Sooner murder an infant in its cradle than nurse unacted desires.
実行しない欲望を胸に抱いているくらいなら、揺籃のなかの幼児を殺せ。
 
『天国と地獄の結婚 From The Marriage of Heaven and Hell』
――『地獄の格言 Proverds of Hell』
William Blake(訳 松島正一)

 岩波版『対訳 ブレイク詩集』において、訳者の松島はこの一文について、「欲望の肯定を過激に表現している」と述べている。この解釈は、サイの決断主義的な思想と合致している。

「オレは自分の 野望の為に この島を出るよ」
 
「…小さい頃 オレは王様に なりたかった」
 
『忘却のクレイドル』第3巻 P. 165,166 石田 彩

 他者から施される無条件のケアを信じられぬサイは、自らの自我を拡張させて、我が身を守る。その原動力こそがまさしく〈欲望=野望〉であるのだ。

「世界の仕組みを 何もかも知って
 納得のいくような 世界にできたらって 思ったりはする」
 
「力がほしい」
 
「……『一念は無限を満たす』」
「……そう信じたい」

------------------------------------------------------------

• _課題の目標_: ブレイクの格言と『忘却のクレイドル』のサイを論じた本文を、最後の台詞のあとから書き継げ。

• _提供データ_:
------------------------------------------------------------

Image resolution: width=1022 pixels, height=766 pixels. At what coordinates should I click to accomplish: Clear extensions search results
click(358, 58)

------------------------------------------------------------

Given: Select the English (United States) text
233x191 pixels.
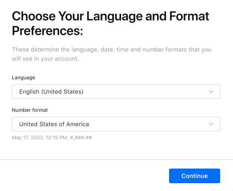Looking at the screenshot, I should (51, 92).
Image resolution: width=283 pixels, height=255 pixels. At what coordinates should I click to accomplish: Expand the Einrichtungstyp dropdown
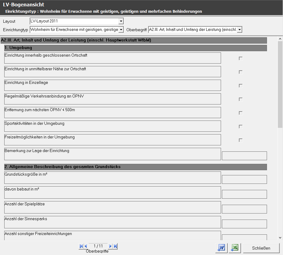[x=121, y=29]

------------------------------------------------------------

• _解答例_:
『忘却のクレイドル』第5巻 P. 19,20 石田 彩

 「一念は無限を満たす One thought fills immensity」という言葉の出典は、先程の「実行しない〜」という一節と同じく、『地獄の箴言』からである。「一念」は個人、「無限」は他者としてのセカイ。(=自己の認識範囲) サイの野望は自らに変革を強制し、セカイに対しても変革を強制する。
 このような、独断的な思想を持つサイにとって、「日常」という概念は存在しない。いつ崩れるとも分からない、そうした安易な平和を望むのは、単なる「思考停止」として切って捨てるのが、彼の思考形式の基本となっている。故に、日常とは何かを吟味しないまま日常にアイデンティティを委ねるカヅキは、サイにとって「甘い幻想に取り憑かれたもの」としか映り得ない。人間の行為を全て欲望に還元し、それを貫徹することを自己同一性の統合とする彼の観点では、「平和の永続」は「実行しない欲望」と解され、かつそれに依存する脆弱なアイデンティティ(=幼児)は、抹殺されるべきものなのだ。これが、サイの断行的な変革思想の基本形式である。
 
 このような「日常とアイデンティティ」に関するモメントは、藤野が自己の著作において散々表現してきたことで、「実存とは何か」を問うにあたって大きく絡んでくる問題である。以前私は「藤野もやむ作品における、ファンタジーというエッセンスと自己同一性拡散・統合の問題との連関についての考察」という論稿で、藤野の作品を次のように総括した。
 
 日常という曖昧模糊としていて脆弱な観念、またそれが備える排他性・暴力性、その根源にある母性へ依存するアイデンティティの弱さ。そうした命題を、ファンタジーという寓意を用いて批判し続けているのが、藤野もやむの著作なのである。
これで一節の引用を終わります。